João Paulo II constatou, ao
receber este sábado 150 participantes do Fórum das Associações
Familiares da Itália,
que cada vez são mais fortes os ataques legislativos e
ideológicos contra o matrimónio e a família.
O pontífice alentou ao mesmo tempo esta forma de mobilização a
favor da vida e da família que, na Itália, reúne 36 organismos
e 20 comités regionais, em representação de milhões de
famílias.
«Infelizmente os ataques ao matrimónio e à família se fazem
cada dia mais fortes e radicais, tanto do ponto de vista
ideológico como normativo», constatou o Santo Padre, que
recordou: «quem destrói este tecido fundamental da convivência
humana provoca uma ferida profunda na sociedade e danos com
frequência irreparáveis».
«O intento de reduzir a família a uma experiência privada,
socialmente irrelevante; de confundir os direitos individuais
com os próprios do núcleo familiar constituído sobre o vínculo
do matrimónio; de equiparar as convivências às uniões
matrimoniais; de aceitar, e em alguns casos favorecer, a
supressão de vidas humanas inocentes com o aborto voluntário;
de alterar os processos naturais da procriação dos filhos
introduzindo formas artificiais de fecundação são só alguns
dos âmbitos nos quais é evidente a subversão que atinge a
sociedade».
«Não se alcança nenhum progresso civil com a desvalorização
social do matrimónio e com a perda de respeito pela dignidade
inviolável da vida humana - assegurou o Papa. O que se procura
apresentar como progresso de civilização ou conquista
científica, em muitos casos, é de facto uma derrota para a
dignidade humana e para a sociedade».
«A verdade do homem, seu apelo desde a concepção a ser
acolhido com amor e no amor, não pode sacrificar-se ao domínio
das tecnologias e à prevaricação dos desejos sobre os direitos
autênticos. O legítimo desejo de ter um filho ou de ter saúde
não pode transformar-se num direito incondicional capaz de
justificar a eliminação de outras vidas humanas», alertou.

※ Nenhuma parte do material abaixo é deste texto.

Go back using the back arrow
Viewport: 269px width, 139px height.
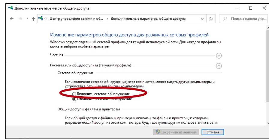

«A ciência e as tecnologias estão verdadeiramente ao serviço
do homem só quando tutelam e promovem todos os sujeitos
humanos envolvidos no processo de procriação», assegurou.
«As associações católicas, juntamente com todos os homens de
boa vontade que crêem nos valores da família e da vida, não
podem ceder às pressões de uma cultura que ameaça os
fundamentos do respeito da vida e da promoção da família»,
exortou.
O Papa qualificou os Foros das Associações Famílias como uma
das «formas de mobilização» necessárias, que ele mesmo já
havia alentado em sua exortação apostólica
«Familiaris
consortio» (22 de Novembro de 1981) «para que as famílias
cresçam na consciência de ser “protagonistas” da “política
familiar” e assumam a responsabilidade de transformar a
sociedade».
Neste trabalho, o Papa deixou como bússola de acção a
«Carta dos Direitos da Família» publicada pelo Conselho
Pontifício da Família a 22 de Outubro de 1983.